Your goal:
Scan the entries for the word "legend" and return every line that has it.

Material for the task section start

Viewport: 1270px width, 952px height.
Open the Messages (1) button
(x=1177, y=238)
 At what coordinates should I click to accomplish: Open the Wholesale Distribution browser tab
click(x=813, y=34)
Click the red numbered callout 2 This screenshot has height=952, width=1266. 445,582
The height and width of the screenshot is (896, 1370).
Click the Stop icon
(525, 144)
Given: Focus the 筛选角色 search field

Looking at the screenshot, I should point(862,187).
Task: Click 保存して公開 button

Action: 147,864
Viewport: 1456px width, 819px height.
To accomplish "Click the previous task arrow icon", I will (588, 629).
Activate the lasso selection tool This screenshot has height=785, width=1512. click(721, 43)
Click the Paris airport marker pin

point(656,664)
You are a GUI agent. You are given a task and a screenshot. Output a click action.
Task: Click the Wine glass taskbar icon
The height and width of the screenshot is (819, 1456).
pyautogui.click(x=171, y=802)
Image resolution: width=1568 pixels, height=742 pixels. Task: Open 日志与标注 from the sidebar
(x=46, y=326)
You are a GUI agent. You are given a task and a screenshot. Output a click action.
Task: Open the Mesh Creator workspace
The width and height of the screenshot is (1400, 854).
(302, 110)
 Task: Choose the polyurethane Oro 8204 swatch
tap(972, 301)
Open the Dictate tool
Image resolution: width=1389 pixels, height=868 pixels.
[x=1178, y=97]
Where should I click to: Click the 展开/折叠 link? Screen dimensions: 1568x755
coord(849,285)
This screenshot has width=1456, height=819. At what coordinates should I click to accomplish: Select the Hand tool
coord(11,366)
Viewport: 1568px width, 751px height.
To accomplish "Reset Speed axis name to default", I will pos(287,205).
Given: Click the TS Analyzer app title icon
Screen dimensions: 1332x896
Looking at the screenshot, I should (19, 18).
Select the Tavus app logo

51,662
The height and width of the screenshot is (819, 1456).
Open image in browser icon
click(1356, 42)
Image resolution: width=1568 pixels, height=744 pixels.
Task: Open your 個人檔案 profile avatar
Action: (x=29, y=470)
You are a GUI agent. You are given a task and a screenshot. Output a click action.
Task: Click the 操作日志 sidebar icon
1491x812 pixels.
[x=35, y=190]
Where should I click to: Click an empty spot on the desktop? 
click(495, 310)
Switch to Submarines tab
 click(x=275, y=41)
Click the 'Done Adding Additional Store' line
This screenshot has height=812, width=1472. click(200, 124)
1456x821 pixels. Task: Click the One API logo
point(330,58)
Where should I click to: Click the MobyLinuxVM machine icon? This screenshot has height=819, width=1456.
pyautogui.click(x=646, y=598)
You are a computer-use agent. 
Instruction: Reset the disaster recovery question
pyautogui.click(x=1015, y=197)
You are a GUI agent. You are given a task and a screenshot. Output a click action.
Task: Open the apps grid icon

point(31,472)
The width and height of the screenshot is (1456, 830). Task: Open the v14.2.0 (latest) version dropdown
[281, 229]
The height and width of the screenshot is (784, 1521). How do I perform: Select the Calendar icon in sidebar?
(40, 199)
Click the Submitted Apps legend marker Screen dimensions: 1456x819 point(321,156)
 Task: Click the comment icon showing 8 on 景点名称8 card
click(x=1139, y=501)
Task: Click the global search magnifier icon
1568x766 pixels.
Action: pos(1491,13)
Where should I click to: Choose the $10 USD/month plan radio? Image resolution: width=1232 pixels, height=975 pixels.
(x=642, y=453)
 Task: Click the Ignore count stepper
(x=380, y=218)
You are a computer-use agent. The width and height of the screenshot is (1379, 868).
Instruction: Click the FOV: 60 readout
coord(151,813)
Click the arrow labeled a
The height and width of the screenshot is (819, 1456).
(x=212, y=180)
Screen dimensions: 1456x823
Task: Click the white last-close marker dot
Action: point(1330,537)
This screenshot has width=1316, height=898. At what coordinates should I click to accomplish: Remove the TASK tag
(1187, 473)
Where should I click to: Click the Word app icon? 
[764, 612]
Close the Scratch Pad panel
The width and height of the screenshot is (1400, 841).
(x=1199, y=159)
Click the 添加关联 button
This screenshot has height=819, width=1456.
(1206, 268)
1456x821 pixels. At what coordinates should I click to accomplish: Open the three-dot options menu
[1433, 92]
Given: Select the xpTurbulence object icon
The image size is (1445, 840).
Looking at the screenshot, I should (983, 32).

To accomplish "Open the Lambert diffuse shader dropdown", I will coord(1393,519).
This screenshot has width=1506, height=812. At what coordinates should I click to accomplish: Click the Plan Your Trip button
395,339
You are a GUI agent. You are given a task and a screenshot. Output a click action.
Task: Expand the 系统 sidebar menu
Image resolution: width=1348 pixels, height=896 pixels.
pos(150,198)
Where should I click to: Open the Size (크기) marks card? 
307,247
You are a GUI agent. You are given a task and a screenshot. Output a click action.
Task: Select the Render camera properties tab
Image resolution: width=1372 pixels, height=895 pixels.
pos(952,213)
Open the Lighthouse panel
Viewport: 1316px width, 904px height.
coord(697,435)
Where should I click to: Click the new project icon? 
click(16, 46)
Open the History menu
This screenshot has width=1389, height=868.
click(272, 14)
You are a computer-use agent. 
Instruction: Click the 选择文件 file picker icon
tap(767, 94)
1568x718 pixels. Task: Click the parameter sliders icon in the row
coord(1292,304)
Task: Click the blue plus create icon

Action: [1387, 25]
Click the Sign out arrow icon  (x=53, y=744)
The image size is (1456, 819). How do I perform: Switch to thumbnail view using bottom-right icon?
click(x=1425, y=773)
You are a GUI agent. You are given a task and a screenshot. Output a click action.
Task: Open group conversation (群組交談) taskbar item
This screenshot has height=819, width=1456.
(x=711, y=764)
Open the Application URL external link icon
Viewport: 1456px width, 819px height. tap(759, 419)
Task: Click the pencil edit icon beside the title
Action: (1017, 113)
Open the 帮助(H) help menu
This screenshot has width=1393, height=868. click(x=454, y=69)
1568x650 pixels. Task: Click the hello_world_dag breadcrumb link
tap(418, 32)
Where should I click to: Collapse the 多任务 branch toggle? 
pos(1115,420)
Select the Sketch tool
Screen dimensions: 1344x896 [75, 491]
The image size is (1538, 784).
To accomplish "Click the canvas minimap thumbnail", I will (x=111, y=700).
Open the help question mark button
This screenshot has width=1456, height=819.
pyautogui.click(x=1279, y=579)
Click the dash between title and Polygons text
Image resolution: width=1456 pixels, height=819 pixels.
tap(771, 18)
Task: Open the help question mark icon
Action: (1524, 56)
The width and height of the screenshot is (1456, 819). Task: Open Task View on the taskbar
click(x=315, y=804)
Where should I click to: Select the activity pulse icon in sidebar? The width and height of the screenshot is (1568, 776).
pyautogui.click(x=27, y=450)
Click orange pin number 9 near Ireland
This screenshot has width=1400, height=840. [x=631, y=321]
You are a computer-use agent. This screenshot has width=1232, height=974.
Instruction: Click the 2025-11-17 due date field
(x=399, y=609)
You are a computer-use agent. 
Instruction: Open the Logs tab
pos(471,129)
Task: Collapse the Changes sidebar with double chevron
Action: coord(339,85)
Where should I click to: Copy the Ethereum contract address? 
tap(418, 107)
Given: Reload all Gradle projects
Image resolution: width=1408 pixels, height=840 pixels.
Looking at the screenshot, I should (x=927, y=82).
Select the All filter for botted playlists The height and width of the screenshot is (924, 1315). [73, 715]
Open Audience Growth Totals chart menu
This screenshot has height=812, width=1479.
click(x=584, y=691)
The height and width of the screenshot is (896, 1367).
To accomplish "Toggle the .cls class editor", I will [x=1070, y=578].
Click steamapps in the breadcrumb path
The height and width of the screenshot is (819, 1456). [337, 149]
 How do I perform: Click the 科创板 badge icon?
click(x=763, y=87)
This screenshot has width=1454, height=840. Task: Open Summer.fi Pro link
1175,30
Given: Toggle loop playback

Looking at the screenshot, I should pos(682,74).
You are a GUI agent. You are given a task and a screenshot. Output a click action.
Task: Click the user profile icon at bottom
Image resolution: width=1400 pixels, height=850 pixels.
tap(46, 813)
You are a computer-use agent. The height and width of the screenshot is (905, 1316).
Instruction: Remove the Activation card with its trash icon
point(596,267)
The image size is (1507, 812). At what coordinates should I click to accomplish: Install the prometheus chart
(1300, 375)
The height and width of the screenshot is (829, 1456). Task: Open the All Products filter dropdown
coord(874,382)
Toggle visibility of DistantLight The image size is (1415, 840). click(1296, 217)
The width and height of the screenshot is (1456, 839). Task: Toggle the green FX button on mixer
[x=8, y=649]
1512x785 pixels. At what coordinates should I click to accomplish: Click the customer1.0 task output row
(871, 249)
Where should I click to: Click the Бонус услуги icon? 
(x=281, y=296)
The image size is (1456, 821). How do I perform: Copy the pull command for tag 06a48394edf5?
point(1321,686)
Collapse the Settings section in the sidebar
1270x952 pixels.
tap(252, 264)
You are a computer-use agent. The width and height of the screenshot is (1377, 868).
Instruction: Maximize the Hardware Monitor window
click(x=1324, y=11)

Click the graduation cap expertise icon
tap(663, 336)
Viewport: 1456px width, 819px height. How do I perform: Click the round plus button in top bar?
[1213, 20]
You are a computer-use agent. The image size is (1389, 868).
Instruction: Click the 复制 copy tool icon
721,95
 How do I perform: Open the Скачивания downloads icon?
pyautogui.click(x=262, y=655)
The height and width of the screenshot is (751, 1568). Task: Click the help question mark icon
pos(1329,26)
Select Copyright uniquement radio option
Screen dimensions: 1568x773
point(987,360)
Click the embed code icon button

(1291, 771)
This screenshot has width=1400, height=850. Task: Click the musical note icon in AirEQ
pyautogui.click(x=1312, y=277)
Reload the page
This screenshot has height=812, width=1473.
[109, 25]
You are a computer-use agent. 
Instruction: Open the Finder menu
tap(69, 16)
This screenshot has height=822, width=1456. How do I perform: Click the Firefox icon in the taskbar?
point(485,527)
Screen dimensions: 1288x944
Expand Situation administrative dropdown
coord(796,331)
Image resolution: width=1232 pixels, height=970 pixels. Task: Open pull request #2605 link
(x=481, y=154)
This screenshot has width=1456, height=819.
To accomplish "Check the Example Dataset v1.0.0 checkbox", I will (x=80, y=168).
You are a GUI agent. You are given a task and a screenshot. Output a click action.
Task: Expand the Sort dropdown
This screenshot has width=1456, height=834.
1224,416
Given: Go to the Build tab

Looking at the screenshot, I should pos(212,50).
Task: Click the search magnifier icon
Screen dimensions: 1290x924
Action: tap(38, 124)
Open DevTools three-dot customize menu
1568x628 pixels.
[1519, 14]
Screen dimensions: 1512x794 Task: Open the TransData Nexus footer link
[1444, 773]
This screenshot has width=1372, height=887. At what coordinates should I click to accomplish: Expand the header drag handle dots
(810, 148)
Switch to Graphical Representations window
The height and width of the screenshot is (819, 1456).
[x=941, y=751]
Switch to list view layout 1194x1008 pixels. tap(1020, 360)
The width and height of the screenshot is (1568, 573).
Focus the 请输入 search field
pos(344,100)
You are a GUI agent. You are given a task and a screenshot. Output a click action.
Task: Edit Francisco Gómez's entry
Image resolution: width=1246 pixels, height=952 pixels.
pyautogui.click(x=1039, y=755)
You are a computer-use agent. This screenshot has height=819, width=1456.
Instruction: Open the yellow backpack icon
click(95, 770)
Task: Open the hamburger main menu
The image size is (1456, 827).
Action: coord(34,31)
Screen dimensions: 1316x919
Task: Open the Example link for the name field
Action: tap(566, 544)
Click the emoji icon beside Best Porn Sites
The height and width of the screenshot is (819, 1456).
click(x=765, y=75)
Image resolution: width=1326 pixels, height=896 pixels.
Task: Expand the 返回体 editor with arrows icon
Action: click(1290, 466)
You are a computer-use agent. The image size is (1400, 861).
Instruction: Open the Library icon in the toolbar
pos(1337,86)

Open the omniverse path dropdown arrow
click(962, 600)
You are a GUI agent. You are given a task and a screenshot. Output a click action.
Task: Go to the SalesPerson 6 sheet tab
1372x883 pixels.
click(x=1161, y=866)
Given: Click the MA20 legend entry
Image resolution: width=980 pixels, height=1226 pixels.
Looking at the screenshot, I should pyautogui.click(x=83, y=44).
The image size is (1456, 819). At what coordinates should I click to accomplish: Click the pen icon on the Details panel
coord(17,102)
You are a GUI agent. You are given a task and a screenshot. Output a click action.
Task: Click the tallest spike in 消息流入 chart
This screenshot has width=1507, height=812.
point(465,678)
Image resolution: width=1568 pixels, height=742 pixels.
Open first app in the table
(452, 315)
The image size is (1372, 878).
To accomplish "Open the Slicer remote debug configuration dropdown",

Material for the task section end

Answer to the problem:
Click the Submitted Apps legend marker Screen dimensions: 1456x819 point(321,156)
Given: Click the MA20 legend entry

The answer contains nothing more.